Did you know there’s a difference between “failure” and “fault”?
For years, I didn’t.
When I learned the difference, it was a profound epiphany and I found it really helpful in coaching testers.
Failure — an error produced by an underlying cause.
Fault — the underlying cause.
That’s it.
The thing no one told me was, I was free to decide what the cause was. I was in control of how much I was going to investigate.
It’s reasonable to say “Earthquakes make buildings fall down.” We can fix the buildings, but if we don’t design them better, the building may fall down again. We can treat the symptom, we can live with the fault, or we can cure the disease — digging down miles into the earth and fixing the ACTUAL fault – the tectonic plates — so they don’t cause earthquakes.
Here are some examples of software failures:
– “Run-time error ‘6’: Overflow”
– Blank log file
– “This page could not be displayed”
– Rectangles displayed instead of characters
– Slow performance when launching app
If these were the titles of bugs, I would approach the tester and say, “Um, these are pretty lame. I think you have a better bug here.” Or, I can simply ask “Why do you *think* that failure is happening?”, provoking a conversation and listening to the conjectures they have. Then I’d ask them for ideas for follow-up tests they could run to either refute or corroborate their conjecture.
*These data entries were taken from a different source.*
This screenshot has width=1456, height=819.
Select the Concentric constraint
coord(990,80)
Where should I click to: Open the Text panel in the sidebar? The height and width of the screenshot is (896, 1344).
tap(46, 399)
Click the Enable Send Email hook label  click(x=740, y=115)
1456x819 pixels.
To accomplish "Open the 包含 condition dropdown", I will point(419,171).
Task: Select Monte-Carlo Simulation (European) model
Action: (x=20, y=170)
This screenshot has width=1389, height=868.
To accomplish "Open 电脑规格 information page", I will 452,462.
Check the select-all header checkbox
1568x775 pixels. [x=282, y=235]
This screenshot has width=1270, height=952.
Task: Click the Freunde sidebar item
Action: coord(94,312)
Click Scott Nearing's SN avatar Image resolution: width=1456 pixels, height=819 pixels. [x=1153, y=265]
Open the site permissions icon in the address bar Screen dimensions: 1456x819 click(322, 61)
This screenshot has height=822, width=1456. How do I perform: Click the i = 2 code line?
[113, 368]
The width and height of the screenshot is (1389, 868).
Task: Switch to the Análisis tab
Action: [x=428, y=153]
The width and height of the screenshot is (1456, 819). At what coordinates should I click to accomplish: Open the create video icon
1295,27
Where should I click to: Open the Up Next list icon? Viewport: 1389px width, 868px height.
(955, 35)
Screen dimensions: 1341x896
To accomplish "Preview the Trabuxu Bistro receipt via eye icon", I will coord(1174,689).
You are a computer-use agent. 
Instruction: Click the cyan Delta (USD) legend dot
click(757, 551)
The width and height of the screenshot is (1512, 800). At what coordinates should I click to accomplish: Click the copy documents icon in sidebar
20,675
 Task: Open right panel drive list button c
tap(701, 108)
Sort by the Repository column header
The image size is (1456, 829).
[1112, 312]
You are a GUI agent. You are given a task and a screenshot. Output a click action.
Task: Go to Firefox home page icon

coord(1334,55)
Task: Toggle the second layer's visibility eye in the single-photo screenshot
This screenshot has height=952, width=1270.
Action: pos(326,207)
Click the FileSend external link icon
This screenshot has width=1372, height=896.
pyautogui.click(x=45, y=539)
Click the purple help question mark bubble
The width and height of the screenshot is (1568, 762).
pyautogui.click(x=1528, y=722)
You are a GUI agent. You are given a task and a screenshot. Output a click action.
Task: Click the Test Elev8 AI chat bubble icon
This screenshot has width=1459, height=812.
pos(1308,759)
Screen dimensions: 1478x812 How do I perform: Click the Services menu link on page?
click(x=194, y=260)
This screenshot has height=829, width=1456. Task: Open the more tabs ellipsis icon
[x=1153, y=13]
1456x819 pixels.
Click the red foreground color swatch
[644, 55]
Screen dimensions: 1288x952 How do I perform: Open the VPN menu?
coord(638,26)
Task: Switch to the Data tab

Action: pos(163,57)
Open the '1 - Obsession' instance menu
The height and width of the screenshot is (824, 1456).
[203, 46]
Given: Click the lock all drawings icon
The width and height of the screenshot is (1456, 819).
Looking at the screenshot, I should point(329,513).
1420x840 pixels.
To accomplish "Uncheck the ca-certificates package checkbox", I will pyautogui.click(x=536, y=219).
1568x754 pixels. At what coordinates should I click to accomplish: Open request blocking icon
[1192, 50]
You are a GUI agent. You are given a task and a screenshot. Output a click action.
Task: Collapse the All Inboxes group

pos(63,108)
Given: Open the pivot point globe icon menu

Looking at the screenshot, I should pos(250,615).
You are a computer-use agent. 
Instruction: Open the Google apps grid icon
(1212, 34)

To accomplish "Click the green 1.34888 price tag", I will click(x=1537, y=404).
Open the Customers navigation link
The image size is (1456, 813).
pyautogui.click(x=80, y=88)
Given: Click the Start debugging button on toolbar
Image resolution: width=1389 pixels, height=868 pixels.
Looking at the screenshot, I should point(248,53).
I was working with a tester recently. He told me some test ideas he had for a simple feature — a Browse control that enabled users to find files to upload to a secured website.
“Nothing fancy,” he said. “Pretty straightforward.”He had thought of the following tests:
* uploading a small file (1K)
* uploading a large file (1024K)
* uploading a file that is over the acceptable size limit (greater than 3MB)
* uploading no file
* uploading a file with an unsupported extension
* uploading a really long filename
* confirming that the file got uploaded
We went through his idea list and a few new ideas emerged. That’s the power of exploration — actually working with the feature to see what it does and reacting to new perspectives that come from that. But when we got to the really long filename idea (we knew 255 might be meaningful so we carefully counted the characters), we found that the Submit button cleared out the path to the file, appearing as if it was back in its original empty state. This didn’t happen with our other tests.
Ok, good. Times like this are a signal to investigate. Our work was just beginning, not ending. We had found a failure, now it was time to dig into the earth to find the fault, to go from symptom to root cause – or at least, get as close to the root cause as was reasonable in the time we gave ourselves.
Our procedure:
1) Try it again. Could have been something stupid we did and not realized it.
2) Yep, same problem.
At this point we could have stopped and written a bug: “Long filenames result in blanked path.” But is that really the problem? It may be true, but is it *entirely* true? Actually, How True Is It?
Questioning is testing, and at this time we had more testing to do. There was more context to unearth before I felt comfortable reporting this problem. This is what separates bad testers from good testers. Asking a lot of questions might be expensive (time-consuming) so I always ask myself: Is further investigation or time or money spent investigating this more harmful than helpful? If the answer is no, I keep going. If yes, I stop. Maybe that information is good enough for the developer for now.
The main thing I do is anticipate what the triage committee might ask me if I report a bug that’s too vague. I don’t want this thing coming back on me when I’ve got it trapped right here and now.
Could it be a browser setting causing this problem?
Could it be a bug on the boundary of the input limit?
Could it be a bad file?
Could it be something right in front of us we don’t see, like the “Error on this page” message in 6-point type on the browser window?
All of these questions have follow-up tests behind them.
After a little bit of digging, we realized that it wasn’t the filename length after all, it was the entire PATH length that was the problem. We realized that we had to add the length of the filename to the rest of the path to make it “fully qualified” (the part that includes C:\program files\documents and settings\username…). That first part is 48 characters right there.
To test our conjecture, we took a file with a short filename and buried it in 25 nested directories with filenames of 8 characters each, to make a long path name.
Sure enough, the entry field went blank. Another minute of investigation, and we found that it went blank right at 256 characters after clicking Submit. Now this was black-box testing – no knowledge of the underlying code. If we could see the code, maybe we could have seen what the programmer was doing in this case to render it blank instead of producing a reasonably helpful error dialog to the user.
But our bug went from being “Blanked path for long filenames” to “Paths of greater than 255 characters change to null values in entry field.” That’s a better bug. Not the root cause, but better. It’s hard to know for sure, but I bet it won us more credibility and respect from the programmer. I know it helped my tester win more credibility with me, and I know in the future he’s going to be interested in winning more by asking follow-up questions and running follow-up tests that gather more context.